Zwischen verschiedenen gesellschaftlichen Bereichen gibt es der Studie zufolge aber große Unterschiede. In der Politik komme der Anteil von Ostdeutschen in Spitzenpositionen mit 19 Prozent ihrem Anteil in der Bevölkerung sehr nahe. Relativ stark vertreten sind sie auch in den Führungsetagen der Bereiche Sicherheit (12,5 Prozent) und Gewerkschaften (12,1 Prozent). Die wenigsten ostdeutschen Führungskräfte gibt es dagegen in der Wissenschaft (1,5 Prozent), in der Justiz (zwei Prozent) und im Militär (keine). Auch in den Medien findet man mit einem Anteil von 6,9 Prozent Ostdeutsche eher selten in Spitzenpositionen wie auch im Bereich Religion (5,3 Prozent) und in der Wirtschaft mit 4,7 Prozent.

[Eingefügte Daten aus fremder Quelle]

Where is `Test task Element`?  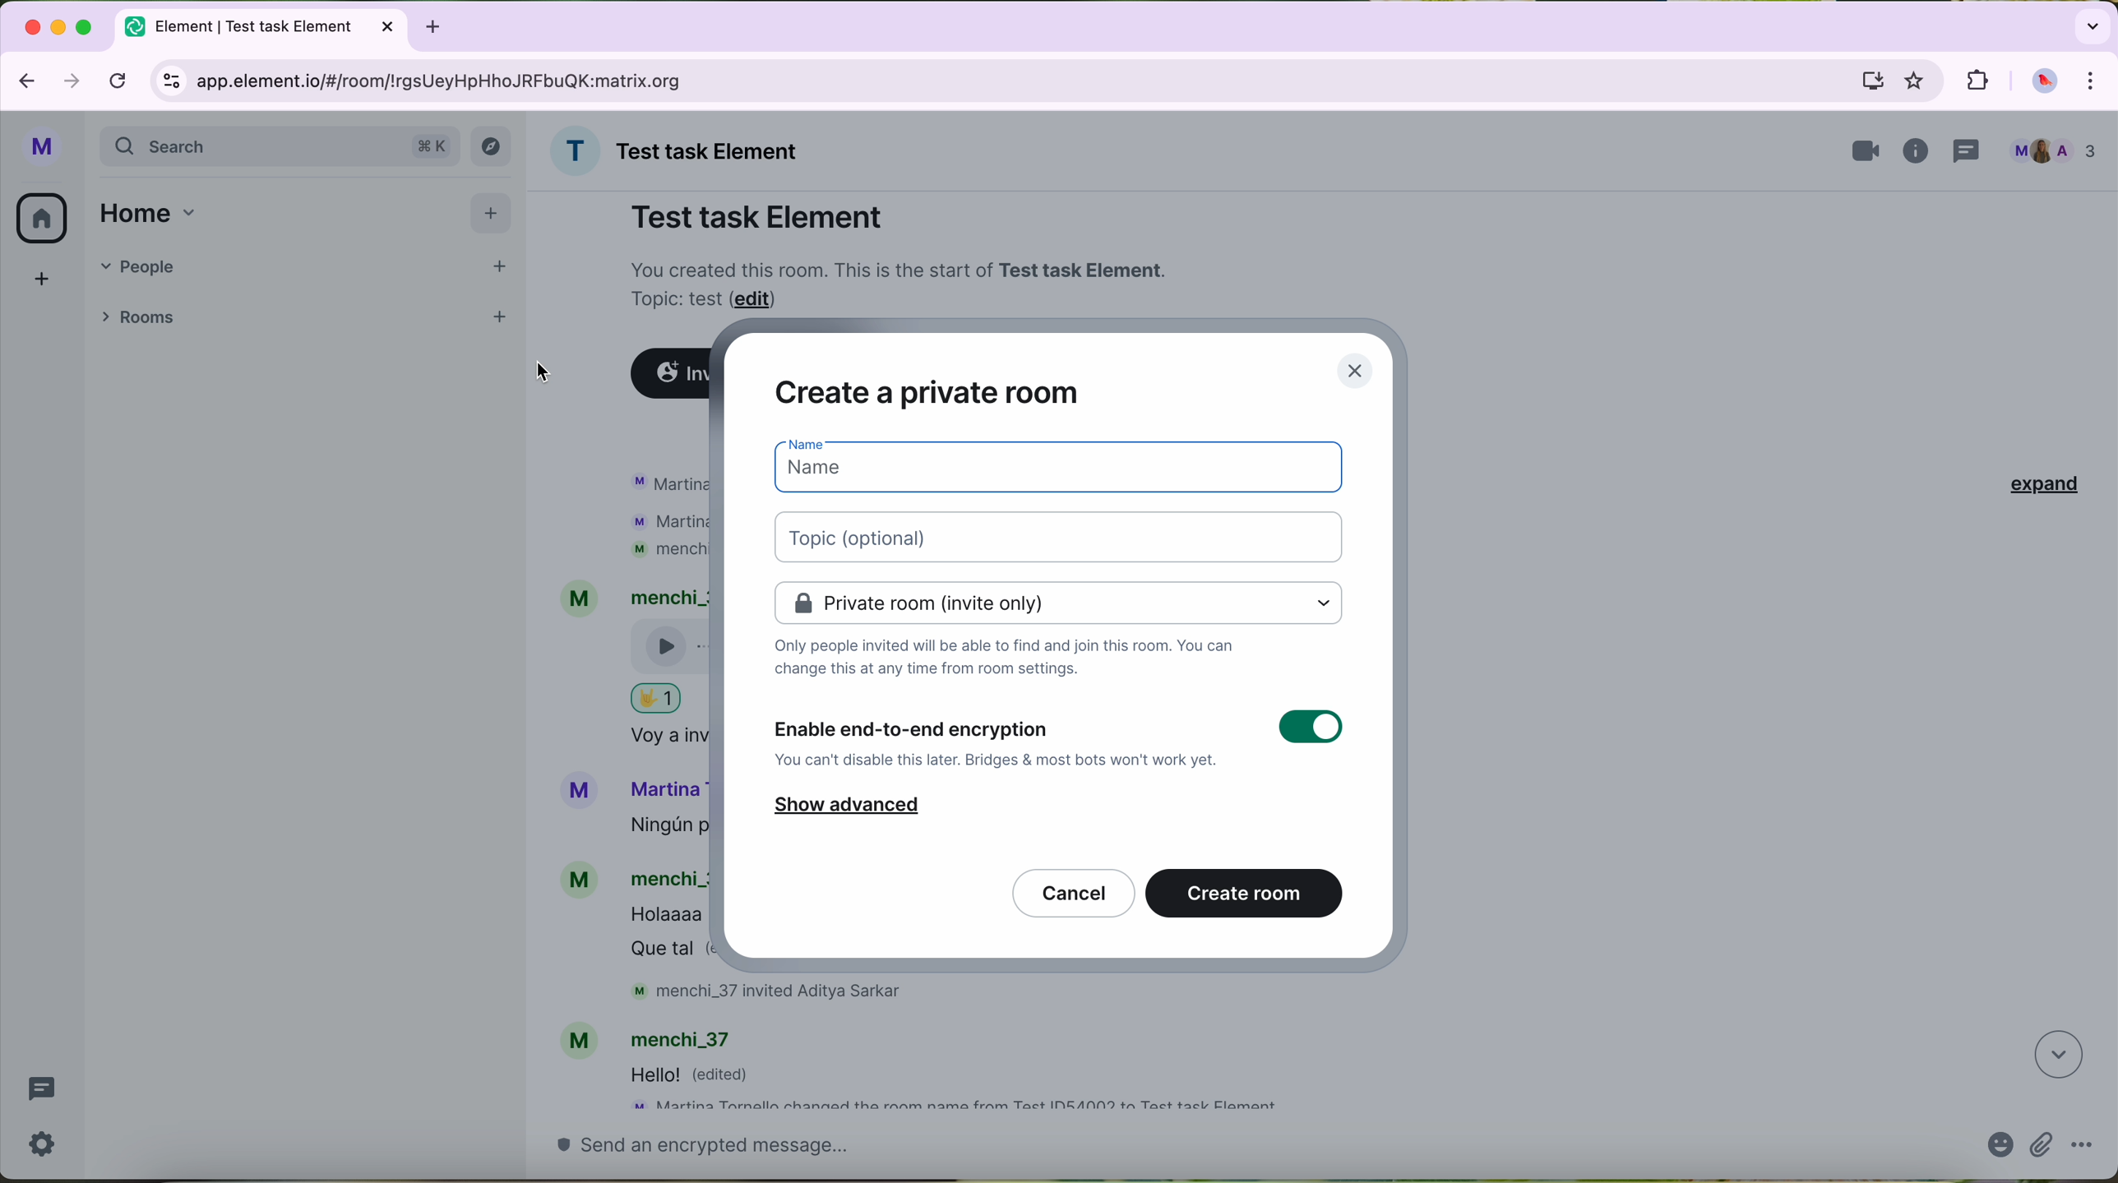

Menschen mit Migrationshintergrund sind dagegen in Wirtschaft, Kultur und Religion vergleichsweise oft in Spitzenpositionen anzutreffen. So liegt der Anteil migrantischer Führungskräfte in der Wirtschaft bei 13,8 Prozent. In den Medien haben 16,4 Prozent der Führungskräfte, in der Kultur 19,6 Prozent und im Bereich Religion knapp 26 Prozent eine Migrationsgeschichte. Anders sieht es in Politik (7,7 Prozent), Justiz (1,3 Prozent), Sicherheit (keine) und Militär (zwei Prozent) aus. Dabei stammen 70 Prozent der Führungskräfte mit Migrationshintergrund hierzulande aus europäischen Ländern und nur sieben Prozent haben beispielsweise türkische Wurzeln.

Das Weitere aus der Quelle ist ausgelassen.